Probabilities are Better than Scores

Strategic Analytics slide from Fair Isaac Interact on 2007 mortgage meltdownDuring a panel at Fair Isaac’s Interact conference last week, a banker from Abbey National in the UK suggested that part of the credit crunch was due to the use of the FICO score.  Unlike other panelists, who were former Fair Isaac employees, this gentleman was formerly of Experian!  So there was perhaps some friendly rivalry, but his point was a good one.  He cited an earlier presentation by the founder of Strategic Analytics that touched on the divergence between FICO scores and the probability of default.  The panelist’s key point was that some part of the mortgage crisis could be blamed on credit scores, a point that was first raised in the media last fall.

The FICO score is not a probability. 

Fair Isaac people describe the FICO score as a ranking of creditworthiness.  And banks rely on the FICO score for pricing and qualification for mortgages.  The ratio of the loan to value is also critical, but for any two applicants seeking a loan with the same LTV, the one with the better FICO score is more likely to qualify and receive the better price.

Ideally, a bank’s pricing and qualification criteria would accurately reflect the likelihood of default.  The mortgage crisis demonstrates that their assessment, expressed with the FICO score, was wrong.  Their probabilities were off.

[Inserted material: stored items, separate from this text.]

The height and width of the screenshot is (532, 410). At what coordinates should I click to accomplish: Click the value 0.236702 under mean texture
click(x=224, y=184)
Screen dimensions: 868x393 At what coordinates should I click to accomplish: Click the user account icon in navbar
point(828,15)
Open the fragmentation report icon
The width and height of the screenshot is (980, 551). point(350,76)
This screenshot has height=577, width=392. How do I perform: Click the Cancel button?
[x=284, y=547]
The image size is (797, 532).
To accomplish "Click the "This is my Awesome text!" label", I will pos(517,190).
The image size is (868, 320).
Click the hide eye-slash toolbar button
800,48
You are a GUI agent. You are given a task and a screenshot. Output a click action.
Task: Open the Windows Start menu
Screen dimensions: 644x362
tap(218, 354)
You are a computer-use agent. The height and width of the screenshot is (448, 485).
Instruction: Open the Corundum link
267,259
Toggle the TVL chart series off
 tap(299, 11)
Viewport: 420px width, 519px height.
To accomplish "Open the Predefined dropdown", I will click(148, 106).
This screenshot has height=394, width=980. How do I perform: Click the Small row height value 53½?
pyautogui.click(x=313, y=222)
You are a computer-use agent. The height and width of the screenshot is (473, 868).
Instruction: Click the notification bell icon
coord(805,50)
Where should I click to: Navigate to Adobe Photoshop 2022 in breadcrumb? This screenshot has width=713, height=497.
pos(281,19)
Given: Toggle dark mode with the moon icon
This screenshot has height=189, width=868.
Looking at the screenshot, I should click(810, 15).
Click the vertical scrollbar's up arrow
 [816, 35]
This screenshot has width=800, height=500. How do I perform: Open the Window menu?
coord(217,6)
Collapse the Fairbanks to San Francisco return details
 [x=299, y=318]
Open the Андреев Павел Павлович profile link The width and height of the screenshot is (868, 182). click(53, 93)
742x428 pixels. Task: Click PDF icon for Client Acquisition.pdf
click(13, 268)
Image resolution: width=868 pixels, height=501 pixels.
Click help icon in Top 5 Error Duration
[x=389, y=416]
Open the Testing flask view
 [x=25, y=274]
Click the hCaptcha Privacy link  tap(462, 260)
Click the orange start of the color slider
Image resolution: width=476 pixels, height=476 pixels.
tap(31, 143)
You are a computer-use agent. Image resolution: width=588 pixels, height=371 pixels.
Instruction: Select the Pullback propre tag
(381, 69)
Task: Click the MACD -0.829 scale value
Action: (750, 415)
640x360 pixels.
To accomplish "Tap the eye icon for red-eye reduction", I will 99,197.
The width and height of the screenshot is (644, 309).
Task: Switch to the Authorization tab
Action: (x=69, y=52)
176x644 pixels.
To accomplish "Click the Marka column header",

  • Was the FICO score a useful metric of creditworthiness before the crisis but not during?
  • Is the FICO score a reliable metric going forward?

In these mid-crunch days, Fair Isaac is reminding its customers that the FICO score is a ranking not a probability.  The underlying point they seek to make is that the relationship between the FICO score and the probability of default is more complex and dynamic than their banking customers understood last year.  (Another post on predictive analytics also discussed stationarity.)

It’s the probability that matters, not the score!

In his keynote, Ian Ayres also focused on the inadequacy of scores.

He was explicit that bankers need the probability of default and, further, that they need to know how reliable such probabilities are.  As an example, he cited polls where one candidate is leading by 6 points within a margin of error of 3 points as almost meaningless.  More meaningful would be the probability that the leading candidate will win.  Even better would be an estimate of the probability of default along with an assessment of the reliability or accuracy of that probability.

Bankers increasingly understand that the FICO score is not the probability of default that they need when originating and underwriting credit.  As a result, bankers increasingly understand that there is no adequate external source of the probabilities they need in order to optimize their portfolio performance. 

This realization has several ramifications:

  • A market opportunity for predictive analytics in credit has opened on Fair Isaac’s turf.
  • Scorecards have lost much of their “solutions” luster, becoming just another technique.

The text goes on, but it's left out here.